**Problem description**. The required output is all lines below that contain the word "resolution".

**Exercise data**.
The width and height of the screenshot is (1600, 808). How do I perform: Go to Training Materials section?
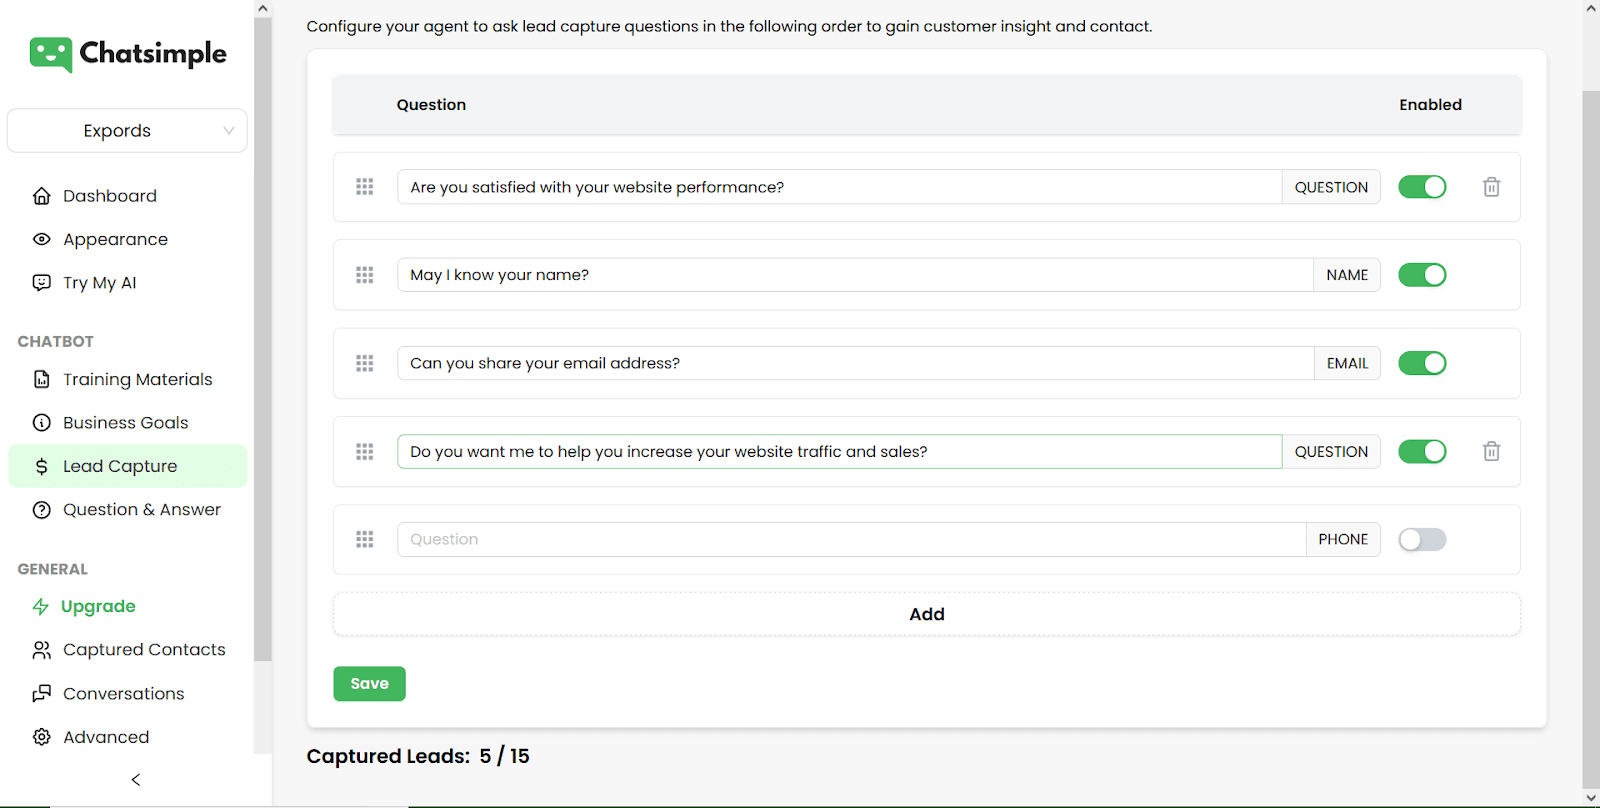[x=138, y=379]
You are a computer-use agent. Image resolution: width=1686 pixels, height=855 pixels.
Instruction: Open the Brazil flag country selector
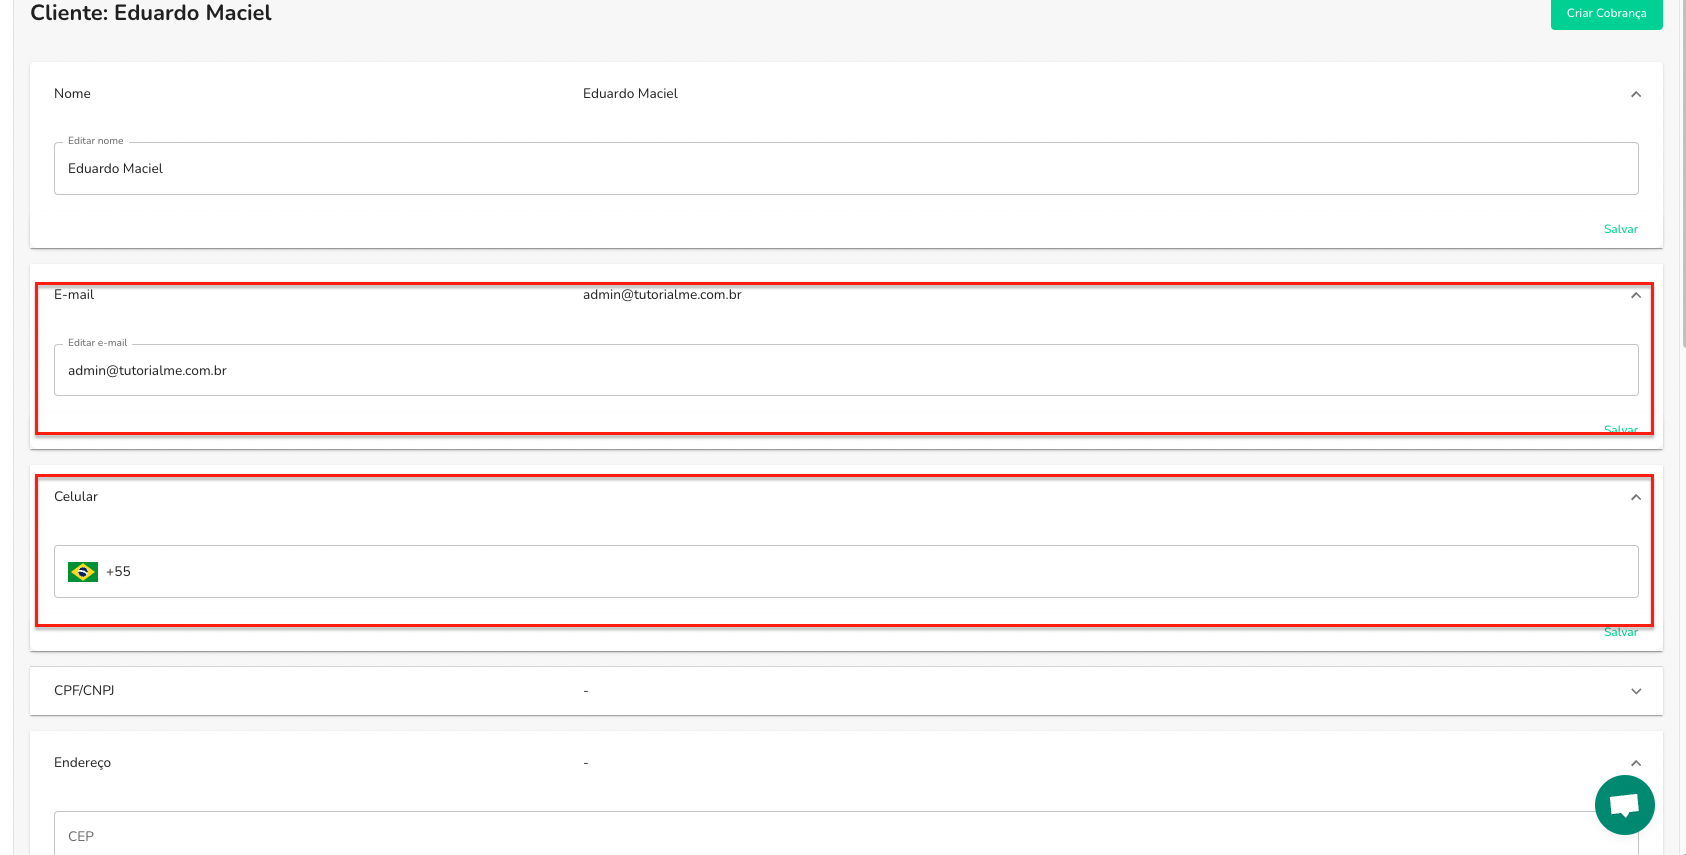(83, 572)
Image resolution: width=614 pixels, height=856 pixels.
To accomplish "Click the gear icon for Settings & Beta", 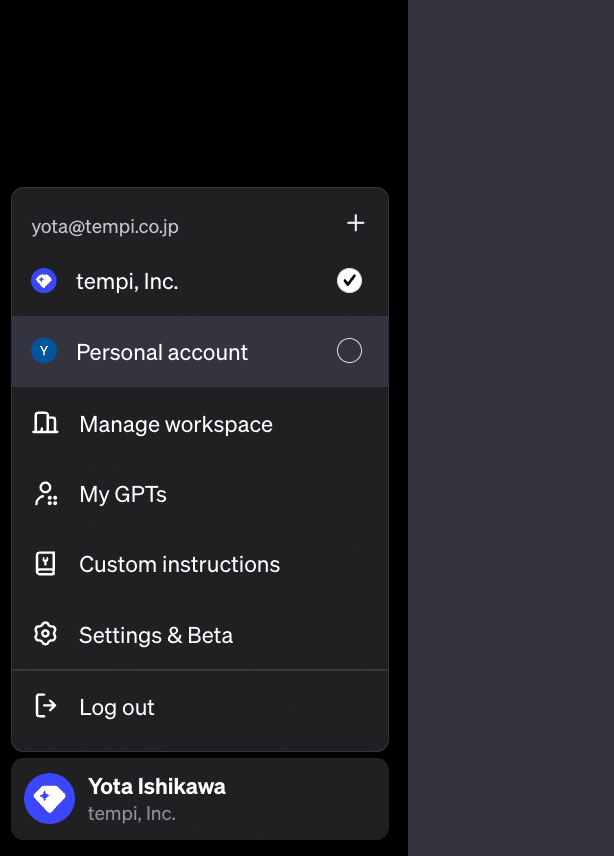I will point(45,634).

**Solution for this task**.
You are a computer-use agent. Image resolution: width=1686 pixels, height=855 pixels.
Image resolution: width=614 pixels, height=856 pixels.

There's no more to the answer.